Appellate court agrees Stephen King novel did not infringe on comic book. DUBAY v. KING

Copyright is a legal protection granted to the creator of a new work of expression. Painters, sculptors, photographers, musicians, authors are all creative occupations whose works can be protected by copyright. Copyright allows creators to prevent other people from copying their works. Frequently creators are inspired by the works of other creators. Drawing inspiration from an earlier work is not considered copyright infringement because copyright law protects the expression of ideas, not the ideas themselves. However there is a fine line between inspiration and imitation. If a new work is substantially similar to a prior work, then copyright infringement may have occurred.

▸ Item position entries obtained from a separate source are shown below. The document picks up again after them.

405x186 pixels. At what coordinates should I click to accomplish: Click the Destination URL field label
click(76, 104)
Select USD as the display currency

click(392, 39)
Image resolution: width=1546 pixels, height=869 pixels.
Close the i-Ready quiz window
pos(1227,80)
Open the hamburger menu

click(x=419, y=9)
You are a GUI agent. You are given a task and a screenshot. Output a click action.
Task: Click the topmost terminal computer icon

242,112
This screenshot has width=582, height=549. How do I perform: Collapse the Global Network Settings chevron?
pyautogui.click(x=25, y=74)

The definition of substantial similarity in the context of copyright law is specific, yet open to interpretation.  Proof of substantial similarity is satisfied by a two part test of extrinsic similarity and intrinsic similarity. The extrinsic test is objective in nature and requires the plaintiff to identify specific criteria which it alleges have been copied. Unprotectable elements such as idea, concepts and elements in the public domain are filtered out of the extrinsic test. The intrinsic test is an examination of an ordinary person’s subjective impression of the similarities between the two works, and is the exclusive province of the jury.

It is possible for the characters of a story to be granted copyright protection in the United States, if certain conditions are met.  The text of United States Copyright Law does not explicitly mention characters as subject matter that is protected, so any copyright protection granted to characters are created by a court’s interpretation of what copyright law may protect.

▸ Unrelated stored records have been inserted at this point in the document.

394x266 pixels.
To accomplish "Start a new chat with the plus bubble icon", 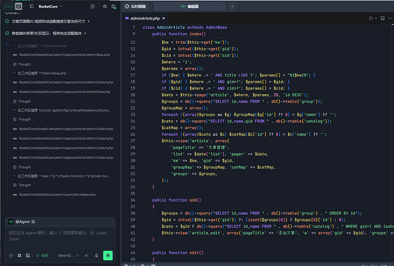I will point(93,6).
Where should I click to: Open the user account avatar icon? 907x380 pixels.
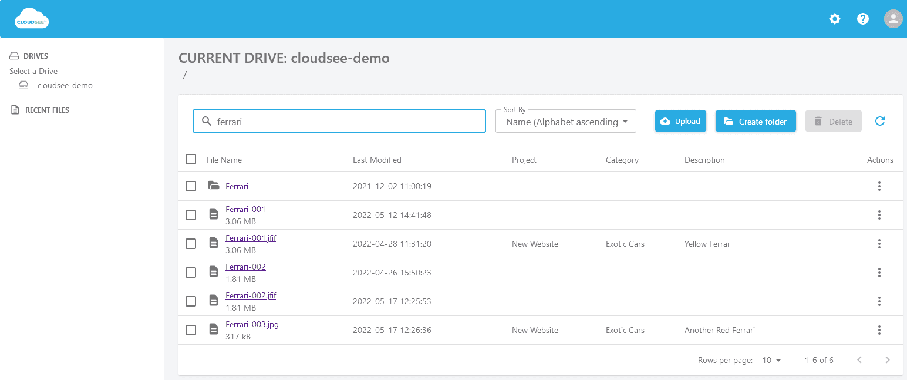pos(893,19)
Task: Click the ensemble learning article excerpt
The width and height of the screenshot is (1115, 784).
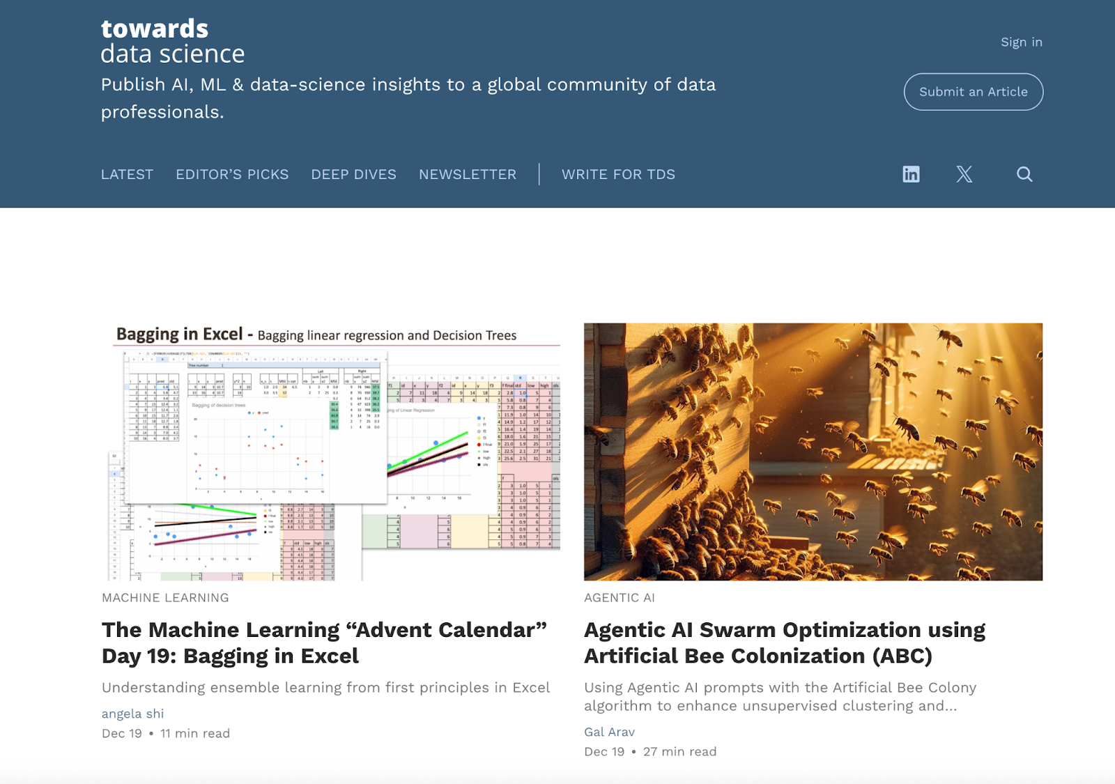Action: (325, 687)

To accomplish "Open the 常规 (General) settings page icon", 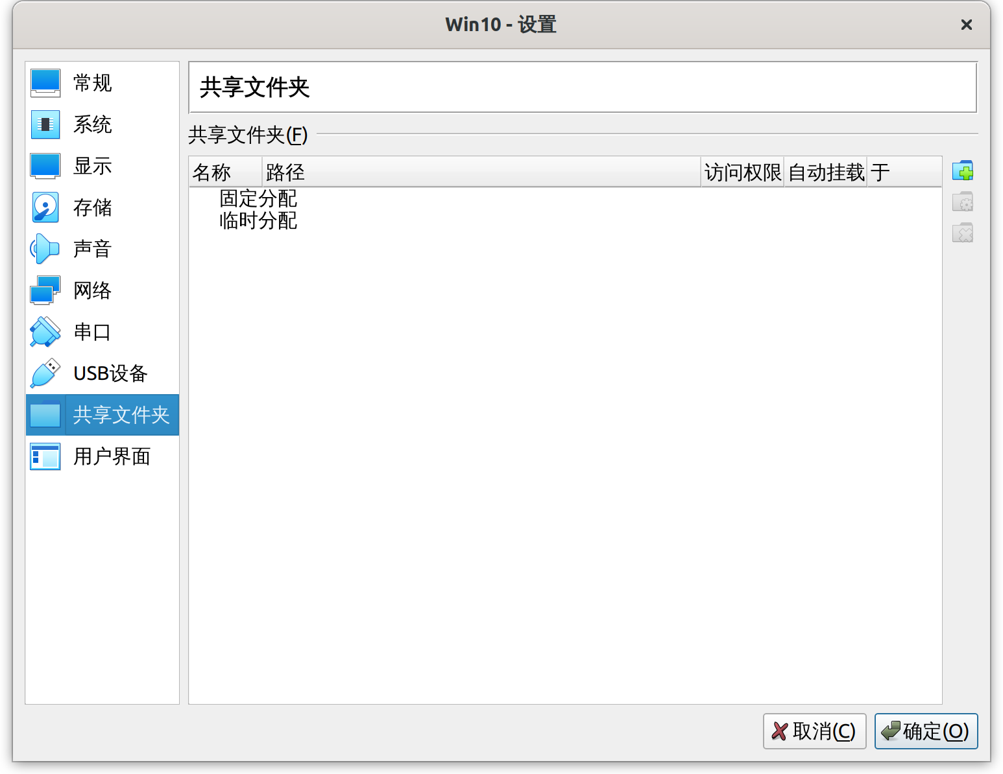I will pos(44,83).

Court precedent varies between the different appeals circuits however a consistent rule is, to be eligible for copyright protection a character must be part of a copyrightable work and the character must be fictional.  Some circuits have well defined rules to see whether a character qualifies for copyright protection, such as the “well delineated character” test or the “character that is the story” test. Other circuits apply the substantial similarity test directly to characters.

BENJAMIN MICHAEL DUBAY, v. STEPHEN KING, 19-11224 (11th Cir. 2021) is an example of a case where a protagonist in a novel was found to not be substantially similar to the main character in a comic book.

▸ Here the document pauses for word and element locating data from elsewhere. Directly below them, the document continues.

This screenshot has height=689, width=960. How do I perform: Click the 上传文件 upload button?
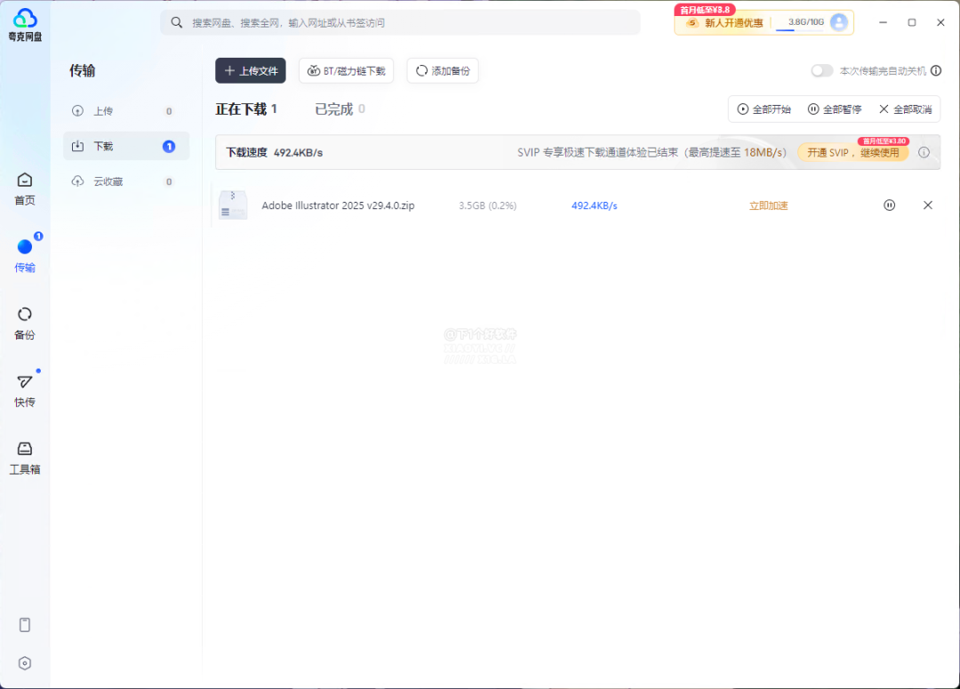point(251,71)
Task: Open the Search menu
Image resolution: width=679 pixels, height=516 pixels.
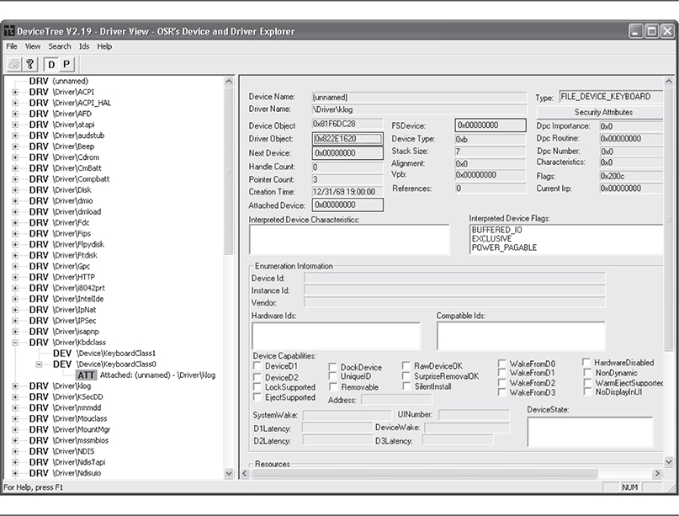Action: pos(59,46)
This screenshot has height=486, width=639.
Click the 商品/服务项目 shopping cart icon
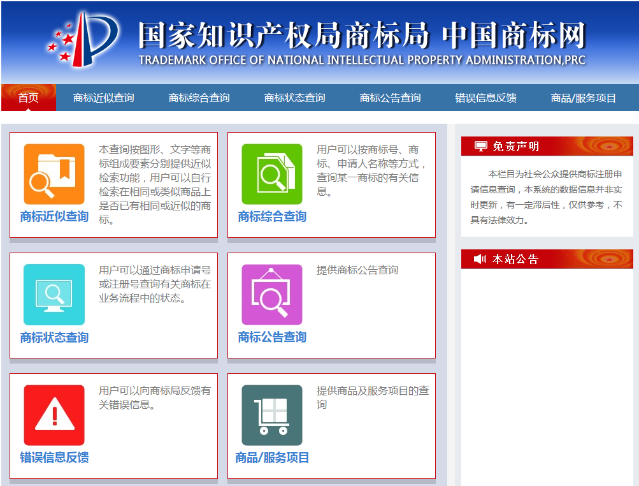(272, 415)
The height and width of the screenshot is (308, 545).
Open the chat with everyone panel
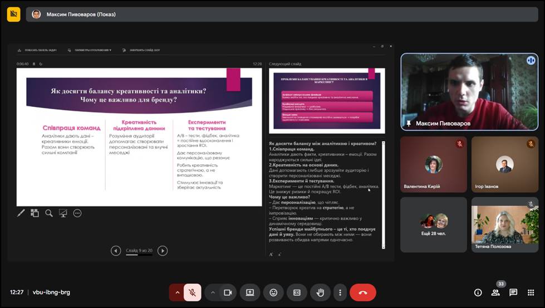tap(513, 292)
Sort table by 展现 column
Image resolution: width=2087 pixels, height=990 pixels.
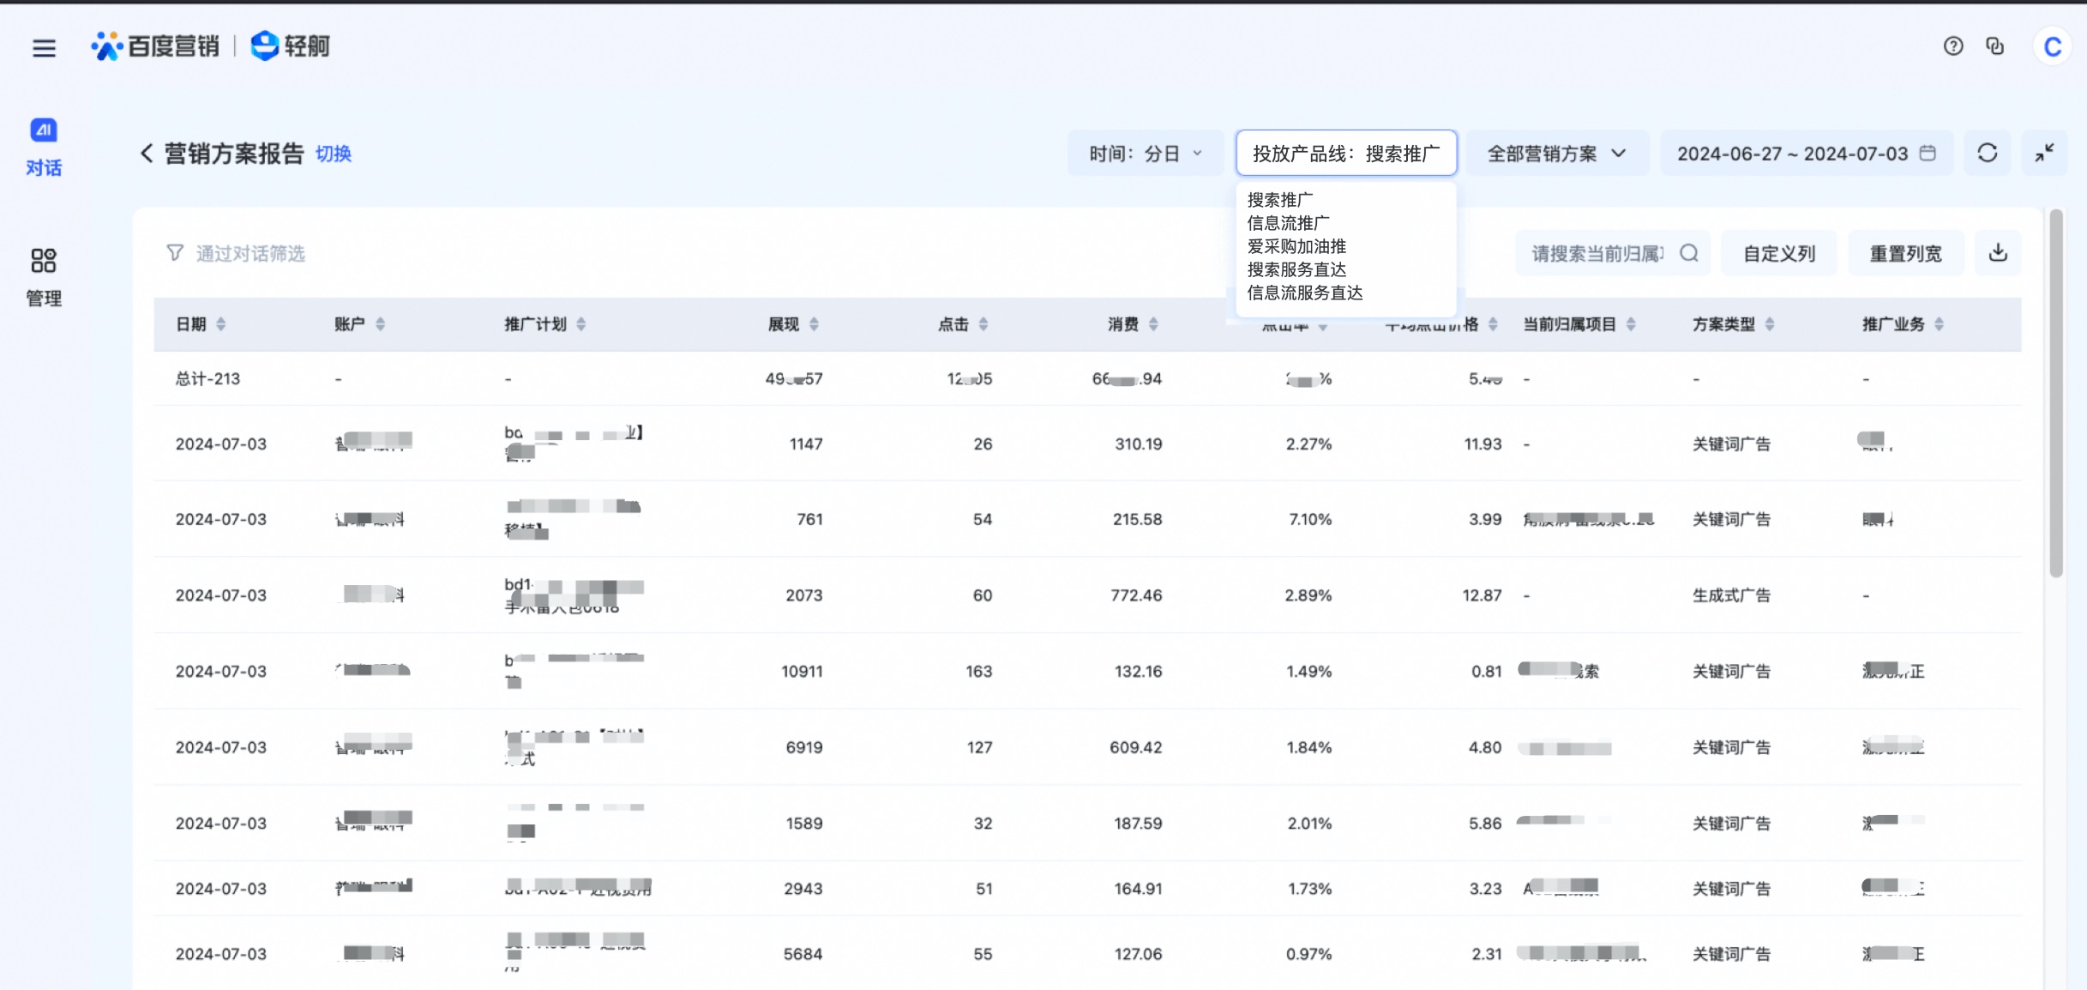(814, 324)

DuBay owns the copyright for a comic book series called The Rook, first published in 1977, which recounted the adventures of Restin Dane. King is the author of The Dark Tower novel series, published starting in 1982, which features the character Roland Deschain as its protagonist.  Both characters are time traveling men, with strong connections to castles and birds.  Both characters travel back in time to save young boys from death.  DuBay sued King for copyright infringement, alleging that Roland Deschain is a copy of Restin Dane.

DuBay argued that King had access to The Rook and that the characters were substantially similar because they shared similar literary and visual elements. DuBay also argued that the “overall look and feel” of the characters was substantially similar.  After presenting the court with over 4200 pages of evidence and expert testimony rebutting DuBay’s case, King motioned for summary judgement.

The district court granted summary judgment in favor of King.  DuBay appealed to the Court of Appeals for the Eleventh Circuit.  On Appeal DuBay argued that the expert testimony was inadmissible under the Federal Rules of Evidence 702 and that the district court erred in finding that the two works were not substantially similar.

The Eleventh Circuit noted that the district court did not rely solely on King’s experts under the Federal Rules of Evidence 702.  In its decision the district court made it clear that it was considering certain sections of the works presented as evidence and Kings experts under Federal Rules of Evidence 1006.  This rule of evidence allows a party to present summary evidence when the evidence is so voluminous it cannot be conveniently examined in court.  Based on that rule of evidence, the Eleventh Circuit held the expert testimony was admissible.

With respect to substantial similarity, the Eleventh Circuit noted that the district court correctly discarded unprotectable elements and focused on protectable elements; specifically, the castles, the boys and the birds.  The Eleventh Circuit found that while Dane and Deschain share some characteristics superficially, the district court correctly concluded that no reasonable jury would find the two characters substantially similar.  Dane consistently does the right thing, Deschain is a troubled anti-hero.  Based on these conclusions the Eleventh Circuit affirmed the district court’s summary judgement in favor of King.